How to take recency of search queries into consideration? How to reduce the weightage of search queries performed earlier as we move ahead?

For example, “Shania Twain” might have been a very popular search term 5 years back. But if no one searches for it today, then it’s unfair to keep surfacing it as the most popular search term in suggestions (Less likelihood of people selecting that suggestion).
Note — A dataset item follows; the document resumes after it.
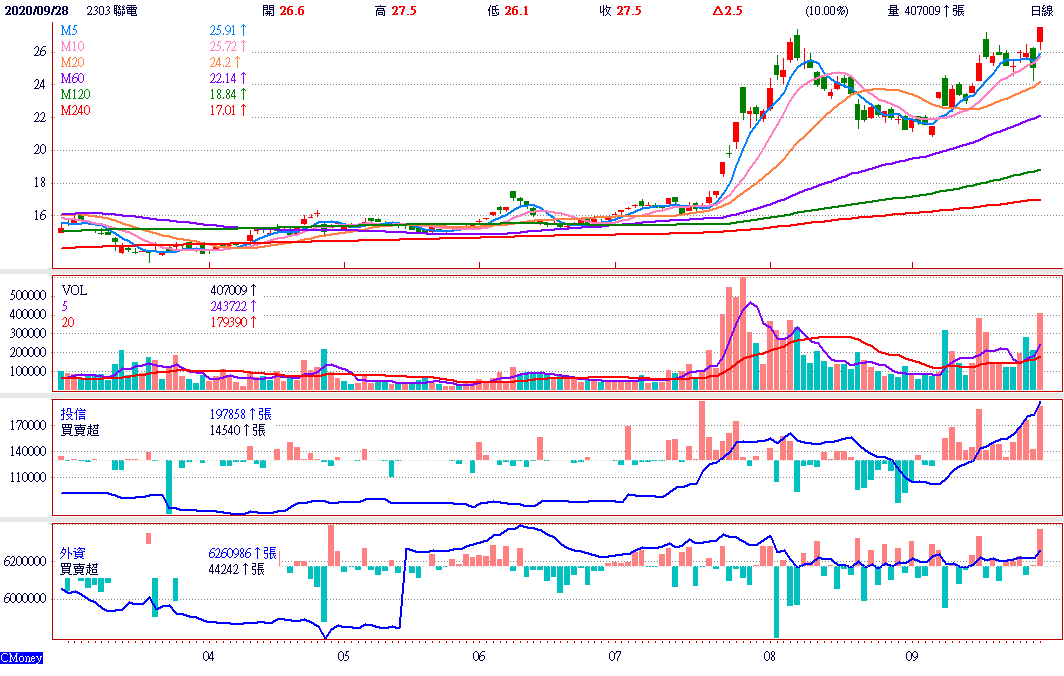Viewport: 1064px width, 676px height.
Task: Choose the M60 moving average label
Action: tap(71, 78)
One idea is to decrease a fixed number (absolute decrement) from each search term every passing day.
- This idea is unfair to search terms with lower frequency. If you decide to decrease 10 from each search term:
  - Search term with frequency two is already on the lower side and further decreasing will remove it from the suggestions system.
  - Search terms with higher frequency such as 1000 will have relatively no effect at all.
To achieve this, we can apply the concept Time Decay.
- Think in terms of percentage.
- You can decay the frequency of search terms by a constant factor which is called the Time Decay Factor.
- The more quickly you want to decay the frequencies, the higher the TDF.
- Every day, Freq = Freq/TDF and when updateFrequency is called, Freq++.
  - New frequency has a weight of one.
  - Frequency from yesterday has a weight of half.
  - Frequency from the day before yesterday has a weight of one-fourth and so on.
- According to this approach, if a search term becomes less popular, it eventually gets kicked out of the system.
Using the concept of Time Decay, every frequency is getting decreased by the same percentage.

Summarizing the class:¶

Tries cannot be saved in databases, unless you implement one of your own. Hence, you can look at the Hashmap approach as a more practical one (All key value stores work).
Reads and writes compete, hence you need to think of caching reads or buffering writes. Since consistency is not required in this system, buffering writes is a real option.
Sampling cares only about the trend and not about the absolute count. A random sample exhibits the same trend.
- It is like if a whole city is fighting, you pick 1% of the city randomly, even if it would be fighting as well.
- Best example is the Election Exit Poll. Based on the response of a random set of population, we determine the overall trend.
- Hence, the same trend is exhibited by a random sample of search queries. Using this approach, the number of writes gets reduced.
- Basically, if you choose to sample 1% of the queries, the number of writes got reduced by 100x.
Time Decay factor reduces the weightage of search queries performed in the past in an exponential fashion.